BEREITGESTELLTER AUSZUG>
# # #
Nach der abendlichen Festnahme von Sam Bankman-Fried am 12. Dezember auf Grundlage eines Eilhaftbefehls der New Yorker Staatsanwaltschaft erfolgte am nächsten Morgen der vom FTX-Gründer und seinen Anwälten anvisierte Versuch eines Kautionsantrags vor einem Amtsgericht in Nassau auf den Bahamas. Im Verlauf des knapp dreistündigen Termins wurden auch die Einzelheiten des Auslieferungsbeschlusses der USA thematisiert. Der ehemalige FTX-CEO, auch bekannt als "SBF", gab vor Gericht zu Protokoll, dass er "nicht auf sein Recht verzichte, seine Auslieferung an die USA anzufechten".
Zum Gerichtstermin waren auch die Eltern des Beschuldigten, Joe Bankman und Barbara Fried, aus den USA angereist. Bankman-Frieds Anwälte ließen verlautbaren, dass "für ihren Mandanten keinerlei Fluchtgefahr bestehe", so Informationen der vor Ort anwesenden Nachrichtenseite CoinDesk. Zudem wurde seitens der Anwälte argumentiert, dass SBF seit dem Bekanntwerden "der FTX-Problematik die Möglichkeit hatte, zu fliehen, und diese nicht genutzt hat". Ein Fluchtrisiko könnte zudem durch "elektronische Überwachungssysteme und eine hohe Bargeldkaution gemildert werden". Der Eilantrag auf eine Kautionszahlung wurde final von dem Gericht abgelehnt.
# # #
ÜBUNGSMATERIAL>
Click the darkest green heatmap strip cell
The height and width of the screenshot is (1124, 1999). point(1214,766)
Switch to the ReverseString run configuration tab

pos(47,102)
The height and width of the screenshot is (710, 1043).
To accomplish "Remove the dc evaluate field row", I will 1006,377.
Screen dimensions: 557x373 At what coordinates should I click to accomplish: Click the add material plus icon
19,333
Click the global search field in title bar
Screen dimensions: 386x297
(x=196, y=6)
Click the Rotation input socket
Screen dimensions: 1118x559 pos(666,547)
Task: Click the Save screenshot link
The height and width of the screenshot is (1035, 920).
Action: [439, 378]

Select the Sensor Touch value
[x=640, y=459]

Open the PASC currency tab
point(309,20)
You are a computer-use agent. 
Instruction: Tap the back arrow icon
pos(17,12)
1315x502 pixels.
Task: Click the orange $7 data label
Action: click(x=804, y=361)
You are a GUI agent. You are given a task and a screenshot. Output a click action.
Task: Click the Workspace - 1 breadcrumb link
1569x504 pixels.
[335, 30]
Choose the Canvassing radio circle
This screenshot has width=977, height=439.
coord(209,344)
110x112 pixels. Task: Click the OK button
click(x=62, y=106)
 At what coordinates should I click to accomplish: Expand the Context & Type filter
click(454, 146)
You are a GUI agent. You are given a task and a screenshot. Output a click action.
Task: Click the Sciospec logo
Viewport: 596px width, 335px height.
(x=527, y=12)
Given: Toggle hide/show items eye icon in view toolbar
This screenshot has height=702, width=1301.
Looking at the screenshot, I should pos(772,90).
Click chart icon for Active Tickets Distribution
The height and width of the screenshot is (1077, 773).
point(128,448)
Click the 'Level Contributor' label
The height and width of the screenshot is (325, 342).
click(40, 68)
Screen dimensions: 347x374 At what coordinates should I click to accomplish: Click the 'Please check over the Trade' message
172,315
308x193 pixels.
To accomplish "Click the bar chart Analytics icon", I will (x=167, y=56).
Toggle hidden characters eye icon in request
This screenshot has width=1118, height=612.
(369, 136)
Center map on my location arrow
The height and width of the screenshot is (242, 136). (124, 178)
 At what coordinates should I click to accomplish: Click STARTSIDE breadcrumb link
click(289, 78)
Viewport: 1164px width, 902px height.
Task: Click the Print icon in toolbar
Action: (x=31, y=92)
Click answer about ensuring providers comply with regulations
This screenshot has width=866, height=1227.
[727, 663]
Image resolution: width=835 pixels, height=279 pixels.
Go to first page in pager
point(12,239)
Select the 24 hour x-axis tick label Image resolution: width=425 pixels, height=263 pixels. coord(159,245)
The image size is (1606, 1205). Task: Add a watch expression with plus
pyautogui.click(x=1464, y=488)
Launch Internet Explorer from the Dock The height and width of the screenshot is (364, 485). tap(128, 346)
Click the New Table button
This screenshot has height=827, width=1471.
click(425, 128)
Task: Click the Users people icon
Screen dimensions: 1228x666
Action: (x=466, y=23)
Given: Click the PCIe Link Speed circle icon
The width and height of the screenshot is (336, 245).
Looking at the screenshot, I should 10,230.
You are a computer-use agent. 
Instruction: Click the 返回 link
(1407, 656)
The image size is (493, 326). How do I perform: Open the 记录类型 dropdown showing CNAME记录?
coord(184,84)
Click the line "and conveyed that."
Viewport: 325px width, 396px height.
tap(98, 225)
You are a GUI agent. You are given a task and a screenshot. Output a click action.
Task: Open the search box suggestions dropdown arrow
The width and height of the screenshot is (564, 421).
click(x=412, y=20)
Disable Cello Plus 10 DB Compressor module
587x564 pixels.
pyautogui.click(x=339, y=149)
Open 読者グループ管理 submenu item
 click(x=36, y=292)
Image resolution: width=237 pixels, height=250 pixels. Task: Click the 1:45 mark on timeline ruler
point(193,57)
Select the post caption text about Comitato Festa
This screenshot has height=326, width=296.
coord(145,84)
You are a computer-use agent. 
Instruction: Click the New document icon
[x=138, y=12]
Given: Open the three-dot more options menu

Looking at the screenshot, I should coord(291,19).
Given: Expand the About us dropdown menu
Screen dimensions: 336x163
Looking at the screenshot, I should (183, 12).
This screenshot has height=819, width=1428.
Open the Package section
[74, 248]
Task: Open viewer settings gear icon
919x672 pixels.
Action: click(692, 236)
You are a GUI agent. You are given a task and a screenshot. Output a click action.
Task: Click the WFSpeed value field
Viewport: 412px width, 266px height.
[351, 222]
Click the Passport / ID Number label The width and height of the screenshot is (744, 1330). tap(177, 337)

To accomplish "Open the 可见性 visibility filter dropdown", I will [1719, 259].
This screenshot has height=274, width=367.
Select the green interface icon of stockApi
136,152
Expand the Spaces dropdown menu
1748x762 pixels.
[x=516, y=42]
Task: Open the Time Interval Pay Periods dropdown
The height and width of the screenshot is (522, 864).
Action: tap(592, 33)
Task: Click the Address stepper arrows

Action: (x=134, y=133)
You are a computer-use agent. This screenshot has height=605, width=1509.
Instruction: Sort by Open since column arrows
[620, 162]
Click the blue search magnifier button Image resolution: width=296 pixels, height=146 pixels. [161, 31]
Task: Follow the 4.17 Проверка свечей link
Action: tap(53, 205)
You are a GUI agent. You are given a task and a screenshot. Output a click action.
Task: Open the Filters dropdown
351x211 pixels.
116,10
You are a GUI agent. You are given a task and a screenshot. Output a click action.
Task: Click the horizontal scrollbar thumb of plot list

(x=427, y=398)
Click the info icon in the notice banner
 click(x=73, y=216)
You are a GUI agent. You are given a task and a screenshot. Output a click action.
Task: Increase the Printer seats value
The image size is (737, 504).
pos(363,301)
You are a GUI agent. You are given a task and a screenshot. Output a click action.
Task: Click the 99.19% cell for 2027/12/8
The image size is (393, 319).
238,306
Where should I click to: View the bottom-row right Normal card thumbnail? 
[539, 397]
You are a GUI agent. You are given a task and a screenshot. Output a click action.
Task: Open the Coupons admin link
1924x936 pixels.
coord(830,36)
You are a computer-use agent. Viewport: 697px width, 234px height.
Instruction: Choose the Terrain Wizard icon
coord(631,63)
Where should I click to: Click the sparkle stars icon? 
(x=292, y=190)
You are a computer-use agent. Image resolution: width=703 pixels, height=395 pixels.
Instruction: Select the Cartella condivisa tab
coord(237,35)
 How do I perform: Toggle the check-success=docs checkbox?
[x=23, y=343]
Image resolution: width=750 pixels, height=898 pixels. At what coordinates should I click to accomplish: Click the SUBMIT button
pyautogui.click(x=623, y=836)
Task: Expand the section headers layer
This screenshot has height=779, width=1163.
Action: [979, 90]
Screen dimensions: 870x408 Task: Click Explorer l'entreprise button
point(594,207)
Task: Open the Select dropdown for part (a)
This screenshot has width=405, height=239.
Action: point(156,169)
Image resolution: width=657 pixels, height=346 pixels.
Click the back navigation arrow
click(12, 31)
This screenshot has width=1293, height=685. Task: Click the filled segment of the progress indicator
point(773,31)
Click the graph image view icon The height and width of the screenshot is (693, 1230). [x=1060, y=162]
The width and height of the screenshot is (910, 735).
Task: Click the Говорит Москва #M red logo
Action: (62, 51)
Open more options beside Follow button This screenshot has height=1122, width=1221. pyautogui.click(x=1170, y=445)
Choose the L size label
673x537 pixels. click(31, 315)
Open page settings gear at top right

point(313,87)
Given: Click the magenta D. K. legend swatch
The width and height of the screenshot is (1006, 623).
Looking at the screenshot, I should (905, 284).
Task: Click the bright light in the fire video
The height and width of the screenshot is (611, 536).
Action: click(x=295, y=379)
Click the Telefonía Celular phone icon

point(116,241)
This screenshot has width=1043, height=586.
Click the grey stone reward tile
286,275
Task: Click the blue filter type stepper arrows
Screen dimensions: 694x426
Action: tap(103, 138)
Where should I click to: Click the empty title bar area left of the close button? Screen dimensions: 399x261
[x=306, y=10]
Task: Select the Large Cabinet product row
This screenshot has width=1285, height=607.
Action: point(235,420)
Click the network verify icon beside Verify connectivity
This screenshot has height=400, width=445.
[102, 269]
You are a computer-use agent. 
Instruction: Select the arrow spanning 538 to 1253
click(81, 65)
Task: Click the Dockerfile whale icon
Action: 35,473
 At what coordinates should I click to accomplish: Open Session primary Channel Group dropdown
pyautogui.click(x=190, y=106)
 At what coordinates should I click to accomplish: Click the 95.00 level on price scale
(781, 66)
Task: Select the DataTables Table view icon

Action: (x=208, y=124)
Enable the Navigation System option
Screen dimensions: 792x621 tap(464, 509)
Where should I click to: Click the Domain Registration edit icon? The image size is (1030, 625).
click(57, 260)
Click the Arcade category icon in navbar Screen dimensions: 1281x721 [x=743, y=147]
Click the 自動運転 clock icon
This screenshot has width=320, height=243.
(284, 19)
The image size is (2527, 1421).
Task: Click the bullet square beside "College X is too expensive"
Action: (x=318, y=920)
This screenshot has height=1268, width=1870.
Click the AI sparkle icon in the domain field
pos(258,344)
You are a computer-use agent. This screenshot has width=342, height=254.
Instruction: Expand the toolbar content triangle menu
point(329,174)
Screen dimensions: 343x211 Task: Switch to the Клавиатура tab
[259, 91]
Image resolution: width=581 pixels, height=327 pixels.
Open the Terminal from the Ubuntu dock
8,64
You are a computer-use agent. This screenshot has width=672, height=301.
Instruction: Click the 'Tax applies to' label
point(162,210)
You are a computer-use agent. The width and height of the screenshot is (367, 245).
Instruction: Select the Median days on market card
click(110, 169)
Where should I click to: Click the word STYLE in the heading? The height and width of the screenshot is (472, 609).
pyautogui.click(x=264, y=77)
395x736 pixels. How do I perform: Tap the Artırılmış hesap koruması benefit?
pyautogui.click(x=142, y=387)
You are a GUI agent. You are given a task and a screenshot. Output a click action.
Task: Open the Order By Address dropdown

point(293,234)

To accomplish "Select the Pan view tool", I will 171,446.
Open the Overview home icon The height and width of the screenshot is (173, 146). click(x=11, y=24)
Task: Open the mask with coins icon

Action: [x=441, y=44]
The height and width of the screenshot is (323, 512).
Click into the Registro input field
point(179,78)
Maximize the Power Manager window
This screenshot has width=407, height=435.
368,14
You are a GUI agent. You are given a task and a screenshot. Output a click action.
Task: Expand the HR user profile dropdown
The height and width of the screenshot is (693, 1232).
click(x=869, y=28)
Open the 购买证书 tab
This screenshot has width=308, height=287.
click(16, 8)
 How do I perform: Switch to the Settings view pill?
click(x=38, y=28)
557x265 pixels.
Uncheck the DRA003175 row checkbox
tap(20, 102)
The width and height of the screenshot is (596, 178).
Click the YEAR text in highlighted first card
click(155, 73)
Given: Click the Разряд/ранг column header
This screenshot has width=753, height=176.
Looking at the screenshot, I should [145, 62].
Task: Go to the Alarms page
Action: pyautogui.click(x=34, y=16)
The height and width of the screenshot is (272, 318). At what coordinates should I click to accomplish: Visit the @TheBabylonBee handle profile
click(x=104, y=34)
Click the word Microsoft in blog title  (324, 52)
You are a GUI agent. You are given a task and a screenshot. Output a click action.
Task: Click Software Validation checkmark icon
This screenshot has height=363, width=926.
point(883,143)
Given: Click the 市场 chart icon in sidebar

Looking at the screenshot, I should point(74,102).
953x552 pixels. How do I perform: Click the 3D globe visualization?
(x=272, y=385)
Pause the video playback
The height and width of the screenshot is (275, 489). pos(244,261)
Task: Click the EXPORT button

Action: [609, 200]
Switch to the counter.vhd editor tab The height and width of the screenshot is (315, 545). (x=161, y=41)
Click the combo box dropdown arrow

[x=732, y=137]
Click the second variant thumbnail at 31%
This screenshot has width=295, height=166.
# # #
ARBEITSAUFTRÄGE>
(1) Gib den Abschnitt der Zeilen, der mit der ersten Zeile beginnt und mit der Zeile endet, die „[x=640, y=459]“ enthält, unverändert wieder, wobei beide Endzeilen dazugehören.
(2) Schreibe den Text über Sam Bankman-Fried im Anschluss an seinen letzten Satz weiter.
Der Text über Sam Bankman-Fried und die Zeilen sind voneinander unabhängig.

ERGEBNISSE JE AUFGABE>
(1)
Click the darkest green heatmap strip cell
The height and width of the screenshot is (1124, 1999). point(1214,766)
Switch to the ReverseString run configuration tab

pos(47,102)
The height and width of the screenshot is (710, 1043).
To accomplish "Remove the dc evaluate field row", I will 1006,377.
Screen dimensions: 557x373 At what coordinates should I click to accomplish: Click the add material plus icon
19,333
Click the global search field in title bar
Screen dimensions: 386x297
(x=196, y=6)
Click the Rotation input socket
Screen dimensions: 1118x559 pos(666,547)
Task: Click the Save screenshot link
The height and width of the screenshot is (1035, 920).
Action: [439, 378]

Select the Sensor Touch value
[x=640, y=459]

(2)
Die verantwortliche Richterin lehnte argumentativ aus zwei Gründen ab. So soll das Auslieferungsabkommen mit den Vereinigten Staaten die Inhaftierung des Angeklagten vorschreiben. Zudem mache Bankman-Frieds "möglicher Zugang zu finanziellen Ressourcen seine Chance zu fliehen 'so groß'", dass er inhaftiert bleiben müsse, so die Darlegungen der New York Times. In der offiziellen Anklageschrift "der Staatsanwaltschaft der Vereinigten Staaten für den südlichen Bezirk von New York" heißt es zu den Gründen der Festnahme wörtlich in der Veröffentlichung:
"Vor einem Monat ist FTX zusammengebrochen und hat seinen Kunden, Kreditgebern und Anlegern Verluste in Milliardenhöhe zugefügt (...) Wie die heutige Anklage deutlich macht, war dies kein Fall von Missmanagement oder schlechter Aufsicht, sondern von vorsätzlichem Betrug, schlicht und einfach."
Bezugnehmend auf die Anklageschrift heißt es:
"Samuel Bankman-Fried, 30, aus Stanford, Kalifornien, wird wegen Verschwörung zum Internetbetrug ("wire fraud") in zwei Fällen, wegen Internetbetrugs in zwei weiteren Fällen und wegen Verschwörung zur Geldwäsche in einem Fall angeklagt, worauf jeweils eine Höchststrafe von 20 Jahren steht. Außerdem wird er der Verschwörung zum Warenbetrug, der Verschwörung zum Wertpapierbetrug und der Verschwörung zum Betrug an den Vereinigten Staaten und zur Verletzung der Wahlkampffinanzierung angeklagt, worauf jeweils eine Höchststrafe von fünf Jahren steht."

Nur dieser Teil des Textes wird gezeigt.